Grait Baikal Trail - das klingt gewaltig, abenteuerlich, romantisch - und ist es auch. Doch der Reihe nach. Angefangen hat alles vor 28 Jahren - 5 Jahre Studium in Leningrad, gemeinsam mit meiner Frau und Töchterchen Katja in der ersten eigene Wohnung.

Die Zeiten haben sich gewandelt - nicht aber unsere Einstellung zu den Menschen in diesem Land. Wir wollten das neue Rußland kennen lernen und dabei auch nützlich sein, wollten prüfen inwiefern unser Russlandbild mit dem von der damaligen Sowjetunion noch übereinstimmt.

Und gleich vorweggenommen - der Massstab für uns, die Leningrader Zeit, war trotz vieler Unzulägichkeiten eine Schule des Lebens für unsere junge Familie und eine sehr schöne Zeit. Gibt es sie noch - die russische Seele, Gastfreundschaft, Offenherzigkeit, Stolz auf das Vaterland?

Ein Zeitungsartikel von Baikalplan e.V. war der Startschuss, Internetrechrchen, weitere Zeitungsartikel. Soll es das sein? Zweifel blieben- muss es gleich Sibirien sein? Fast zwei Jahre haben wir uns eher psychlogisch darauf vorbereitet,mit dem Fazit- wenn nicht jetzt und nach Sibirien - dann nie! Aber welches von den mehr als 25 Projekten wählen wir- Südbaikal,. Nordbaikal, Naturreservat im Nordosten....

Zeitgleich passte in unseren Plan ein Camp in der Nähe von Irkutsk. Aber neben Wegebau hies es dort "clean the trail". Aus vorherigen Reiseberichten habe ich das mit Müll einsammeln übersetzt- ein Fehler wie sich später zeigte. Deswegen wollte ich als Ausländer jedenfalls nicht nach Sibirien. Wenn schon Baikal, dann richtig Natur wo man nicht gleich wieder hinkommt, wo nicht jeder einfach hinfahren kann - Bargusinski Biosphärenreservat, in die Taiga zu Bär und Zobel und leider auch zu den Mücken. Dawscha, die ehemalige Naturschutz- und Rangerstation sollte für 14 Tage unser Ziel sein.

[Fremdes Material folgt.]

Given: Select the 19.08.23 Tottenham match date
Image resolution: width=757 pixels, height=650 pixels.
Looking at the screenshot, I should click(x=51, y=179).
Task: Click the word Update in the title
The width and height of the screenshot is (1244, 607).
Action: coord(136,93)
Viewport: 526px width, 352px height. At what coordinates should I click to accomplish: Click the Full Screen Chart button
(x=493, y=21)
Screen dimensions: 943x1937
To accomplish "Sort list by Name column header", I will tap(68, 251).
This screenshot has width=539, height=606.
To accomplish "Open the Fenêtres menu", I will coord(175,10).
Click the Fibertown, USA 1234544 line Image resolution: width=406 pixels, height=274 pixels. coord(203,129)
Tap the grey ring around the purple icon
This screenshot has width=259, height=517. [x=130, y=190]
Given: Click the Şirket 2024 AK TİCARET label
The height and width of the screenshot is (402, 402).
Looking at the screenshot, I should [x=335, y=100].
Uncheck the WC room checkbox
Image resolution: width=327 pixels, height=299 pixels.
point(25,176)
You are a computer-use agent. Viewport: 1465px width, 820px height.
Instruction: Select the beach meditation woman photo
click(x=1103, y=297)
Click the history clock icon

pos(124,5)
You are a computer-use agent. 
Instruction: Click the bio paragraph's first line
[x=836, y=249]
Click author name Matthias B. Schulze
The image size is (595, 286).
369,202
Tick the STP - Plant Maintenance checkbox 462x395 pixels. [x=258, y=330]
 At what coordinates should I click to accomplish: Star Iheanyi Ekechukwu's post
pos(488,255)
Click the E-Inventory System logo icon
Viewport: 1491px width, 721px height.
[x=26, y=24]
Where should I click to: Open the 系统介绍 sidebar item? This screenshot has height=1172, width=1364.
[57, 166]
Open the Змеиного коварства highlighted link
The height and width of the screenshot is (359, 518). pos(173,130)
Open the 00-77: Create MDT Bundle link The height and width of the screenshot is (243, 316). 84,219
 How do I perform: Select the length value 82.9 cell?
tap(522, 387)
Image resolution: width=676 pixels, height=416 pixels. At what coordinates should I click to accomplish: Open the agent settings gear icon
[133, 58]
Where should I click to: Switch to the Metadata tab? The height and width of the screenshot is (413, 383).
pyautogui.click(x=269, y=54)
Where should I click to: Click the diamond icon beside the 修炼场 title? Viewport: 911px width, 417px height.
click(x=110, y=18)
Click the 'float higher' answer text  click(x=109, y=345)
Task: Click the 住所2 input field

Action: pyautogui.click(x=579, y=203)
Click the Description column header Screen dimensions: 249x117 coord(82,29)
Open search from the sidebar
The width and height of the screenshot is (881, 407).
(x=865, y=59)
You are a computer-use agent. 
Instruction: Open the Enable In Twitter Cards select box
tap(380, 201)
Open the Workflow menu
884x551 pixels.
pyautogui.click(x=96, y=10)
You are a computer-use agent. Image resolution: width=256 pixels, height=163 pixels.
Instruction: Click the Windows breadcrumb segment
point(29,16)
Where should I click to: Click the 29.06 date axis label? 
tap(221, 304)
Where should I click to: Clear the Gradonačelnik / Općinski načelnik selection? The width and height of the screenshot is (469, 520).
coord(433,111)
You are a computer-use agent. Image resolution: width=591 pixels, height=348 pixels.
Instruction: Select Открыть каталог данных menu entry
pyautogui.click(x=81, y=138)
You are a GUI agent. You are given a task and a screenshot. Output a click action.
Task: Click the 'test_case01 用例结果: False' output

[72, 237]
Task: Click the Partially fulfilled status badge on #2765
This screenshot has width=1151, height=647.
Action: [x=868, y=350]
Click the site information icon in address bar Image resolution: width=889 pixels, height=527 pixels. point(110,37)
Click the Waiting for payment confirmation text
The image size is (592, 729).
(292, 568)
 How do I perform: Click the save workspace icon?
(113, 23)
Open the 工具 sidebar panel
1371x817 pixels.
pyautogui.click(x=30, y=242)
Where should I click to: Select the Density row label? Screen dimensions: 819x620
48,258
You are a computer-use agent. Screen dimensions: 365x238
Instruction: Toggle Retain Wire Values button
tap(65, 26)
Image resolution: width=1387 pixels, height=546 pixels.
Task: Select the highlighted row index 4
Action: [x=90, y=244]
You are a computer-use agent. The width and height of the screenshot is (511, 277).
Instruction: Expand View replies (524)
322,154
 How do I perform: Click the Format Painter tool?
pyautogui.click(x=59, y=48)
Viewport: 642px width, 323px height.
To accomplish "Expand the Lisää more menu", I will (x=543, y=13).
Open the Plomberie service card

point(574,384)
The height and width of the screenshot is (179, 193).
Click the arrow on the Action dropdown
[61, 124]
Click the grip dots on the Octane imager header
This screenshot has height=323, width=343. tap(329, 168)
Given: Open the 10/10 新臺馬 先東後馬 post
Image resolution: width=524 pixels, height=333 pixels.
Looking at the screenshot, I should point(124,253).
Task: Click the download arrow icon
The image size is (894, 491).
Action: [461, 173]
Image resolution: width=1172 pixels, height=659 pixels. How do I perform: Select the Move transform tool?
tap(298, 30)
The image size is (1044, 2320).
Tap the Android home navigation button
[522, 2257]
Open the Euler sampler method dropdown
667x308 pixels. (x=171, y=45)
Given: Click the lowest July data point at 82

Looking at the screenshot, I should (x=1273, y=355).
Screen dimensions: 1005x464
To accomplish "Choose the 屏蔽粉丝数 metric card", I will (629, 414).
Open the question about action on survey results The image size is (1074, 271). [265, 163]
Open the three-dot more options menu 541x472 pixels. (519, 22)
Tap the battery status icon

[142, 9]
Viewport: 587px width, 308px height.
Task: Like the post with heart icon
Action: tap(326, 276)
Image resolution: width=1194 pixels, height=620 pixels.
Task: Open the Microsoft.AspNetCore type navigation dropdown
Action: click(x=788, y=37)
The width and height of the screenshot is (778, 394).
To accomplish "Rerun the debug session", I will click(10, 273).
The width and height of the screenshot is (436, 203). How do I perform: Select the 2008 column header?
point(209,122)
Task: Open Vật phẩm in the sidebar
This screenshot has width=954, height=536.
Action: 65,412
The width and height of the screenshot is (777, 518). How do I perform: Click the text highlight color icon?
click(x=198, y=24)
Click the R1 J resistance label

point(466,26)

Im Dezember 2006 war unsere "psychologische Vorbereitung" abgeschlossen- ja wir werden es wirklich tun. Im Kreis der Verwandten und Bekannten hieß es dazu: "ihr müsst verrückt sein", "grandios- das würde ich auch gerne machen, aber mein Mann / Frau...."- alle Meinungen waren vertreten. Im Januar/Februar 2007 setzt dann reger e-mail Verkehr mit Russland und die unmittelbare Vorbereiteung ein- Kontakte zum Baikalplan e.V. in Dresden, zum BBT Büro in Irkutsk, zum GBT in den USA. Bis zum Ende der Reise, ja sogar darüber hinaus waren wir mit Problemen, Bitten, Wünschen nie allein gelassen worden- die Mitarbeiter des Büros in Irkutsk haben vorbildliche Arbeit geleistet, auch wenn vieles improvisiert wurde. Sie halfen bei der Beschaffung von Flug- und Zugtickets, holten uns am Flughafen und Bahnhof ab, sorgten sich um unser Wohlergehen vor Ort.

Doch jetzt zur Reise.
Von Berlin nach Moskau mit Airberlin fliegen (Internetbuchung)- kein Problem. Von Moskau nach Irkutsk mit S7 (Sibiria Airlines) mit gemischten Gefühlen eingestiegen und zufrieden aus dem Airbus 330 ausgestiegen- problemlos. Beim Ausstieg aus der Maschiene spiegelt sich unser grüner Flieger im superneuen Abfertigunggebäude wieder- toll. Doch nach dem kurzen Bustransfer zur Abfertigung steigen wir aus, stehen vor einer Holzbaracke vielleicht 15x15 m, beklebt und benagelt mit Hinweisschildern aller Art - und sind ratlos. Ca 250 Leute strömen gesittet durch die kleine Holztür- die alte und derzeit noch genutzte Abfertigung und Gepäckausgabe. Wir sahen das Gepäckkarusell und wussten spätestens jetzt, warum wir in Moskau unserer Rucksäcke in Folie wickeln liessen (170 Rbl.) Das Gepäckkarusell, es verdiente nur den Namen weil es sich wie ein Karusell mit ca 4m Durchmesser im Kreise dreht, aber ansonsten den Vorstellungen in keiner Weise entsprach. Mehr als 15 Koffer konnte es nicht fassen, aber es schien sehr robust und handgeschmiedet. Das unglaubliche geschah, jeder erhielt irgendwie sein Gepäck, unbeschädigt und relativ schnell. Keiner hat sich beschwert- es verlief nach russischen Massstäben- normalno.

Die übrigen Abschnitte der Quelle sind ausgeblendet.